On my sites one just enters one's email and gets a link with a hash that sets a persistent cookie. No need for annoying passwords.

That's a cool concept.

If I understood you correctly:

  1. The user first enters his email address on your site to login/register.
  2. Your server then generates a nonce (say, 128-bit, Base64 encoded) and associates it with that email address.
  3. The nonce is then sent to the user's email as the parameter of a hyperlinked URL (e.g. fschmidt.cool.site/authn/ZnNjaG1pZHQncyBzaXRl)
  4. Your server checks the nonce for a) an associated email, and b) the time elapsed since generating the nonce and the endpoint call (say, less than 10mins)
  5. If all checks pass, you produce a long(er) lived cookie to be used as a bearer token by the user agent (browser, app, etc.)

Which means that the user's email service is the de-facto (albeit indirect) authentication provider.

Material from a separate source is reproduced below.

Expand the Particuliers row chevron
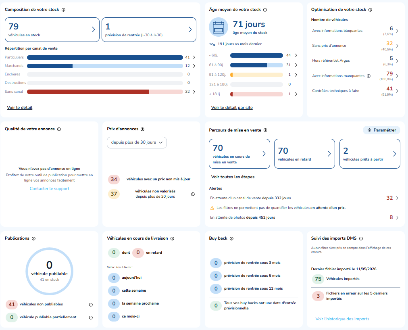The image size is (408, 330). [194, 57]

Cookies should not be valid indeterminately. You'd just be spreading that attack vector wide open. With that in mind, how would you deal with a user who has been inactive past the cookie's expiration date? Do you just send them a new URL containing a new nonce? How do you prevent an attack where nonces are requested repeatedly? Heuristically through API management or do you simply cap-and-throttle?

[–]JasonCarswell 1 insightful - 2 fun1 insightful - 1 fun2 insightful - 2 fun -  (1 child)

> That's a cool concept.

/u/d3rr, is this something that can be done on other platforms? Projex, Federated PeerTube, Lemmy, etc?

[–][deleted] 2 insightful - 2 fun2 insightful - 1 fun3 insightful - 2 fun -  (0 children)

Sure, you could hack an alternate account/login system into anything open source.